Burial ground, Curraheen, Co. Tipperary
Co. Tipperary |
Burial Grounds
At the edge of a gentle slope in the Tipperary uplands, a low earthen enclosure sits in pasture with views across a valley to the east, the peaks south and southwest of Devilsbit Mountain closing off the horizon in one direction, and Knockanora rising to block it in another.
Locally it is simply called a burial ground, which is a reasonable enough description, though what lies within it is considerably more layered than that label suggests. Near the eastern end of the enclosure, a grass-covered cairn, roughly nine metres by seven, rises less than a metre from the surrounding ground. Cairns of this kind are stone mounds associated with ancient burial practice, and this one is far from empty in its significance: at its eastern end, an upright rectangular slab carries decoration on three of its faces, including a carved human figure on the west face, scroll and spiral motifs on the east face and south side, and, on the upper northwest angle, an ogham inscription. Ogham is an early medieval Irish script that encodes letters as a series of notches and strokes cut along a central stemline, most often found on standing stones and typically recording a personal name.

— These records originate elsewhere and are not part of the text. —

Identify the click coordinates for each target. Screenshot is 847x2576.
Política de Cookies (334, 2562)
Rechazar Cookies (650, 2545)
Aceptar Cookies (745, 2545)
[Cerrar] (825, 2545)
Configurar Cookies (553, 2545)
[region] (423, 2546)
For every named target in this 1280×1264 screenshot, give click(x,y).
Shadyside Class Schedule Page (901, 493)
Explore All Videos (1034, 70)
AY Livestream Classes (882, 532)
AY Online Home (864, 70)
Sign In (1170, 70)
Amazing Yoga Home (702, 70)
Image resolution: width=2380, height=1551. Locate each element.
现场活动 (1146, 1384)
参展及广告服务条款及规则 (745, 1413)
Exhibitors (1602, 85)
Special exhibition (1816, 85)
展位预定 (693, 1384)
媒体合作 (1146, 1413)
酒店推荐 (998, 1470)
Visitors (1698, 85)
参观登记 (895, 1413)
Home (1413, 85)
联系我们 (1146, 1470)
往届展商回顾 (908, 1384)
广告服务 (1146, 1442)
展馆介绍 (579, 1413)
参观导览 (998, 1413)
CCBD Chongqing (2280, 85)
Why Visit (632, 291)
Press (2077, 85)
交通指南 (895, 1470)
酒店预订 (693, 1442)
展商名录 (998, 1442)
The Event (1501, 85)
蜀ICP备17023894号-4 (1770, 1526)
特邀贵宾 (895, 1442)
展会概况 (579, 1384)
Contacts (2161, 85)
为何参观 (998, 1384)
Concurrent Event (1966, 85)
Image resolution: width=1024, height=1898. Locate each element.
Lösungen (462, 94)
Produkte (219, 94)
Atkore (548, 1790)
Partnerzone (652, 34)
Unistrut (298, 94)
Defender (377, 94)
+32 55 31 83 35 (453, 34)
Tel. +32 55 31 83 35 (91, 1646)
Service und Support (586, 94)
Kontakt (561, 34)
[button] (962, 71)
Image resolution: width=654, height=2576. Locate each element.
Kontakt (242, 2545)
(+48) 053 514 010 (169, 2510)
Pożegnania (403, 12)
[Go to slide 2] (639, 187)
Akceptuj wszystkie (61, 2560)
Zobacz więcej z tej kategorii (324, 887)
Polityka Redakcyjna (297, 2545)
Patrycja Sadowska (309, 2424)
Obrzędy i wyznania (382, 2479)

The enclosure itself is sub-rectangular, measuring approximately 18 metres north to south and 45 metres east to west. A low earthen bank defines the northern and eastern sides, though it has worn down to a gradual scarp towards the west, where cattle have further eroded the edge and exposed the stony material beneath. Along the southern boundary, where a narrow boreen runs east to west, a heap of deposited slate stone, partly swallowed by nettles and brambles, marks the line between enclosure and track. The boreen may itself have clipped the original southern edge of the site over time. The western and southwestern limits follow the natural break in slope rather than any constructed boundary, the ground simply dropping away. The combination of earthen bank, cairn, carved slab, and ogham suggests a site of considerable age and accumulated use, occupying a position in the landscape that was clearly chosen with some deliberateness, even if the specific history attached to it has largely dissolved into the local name.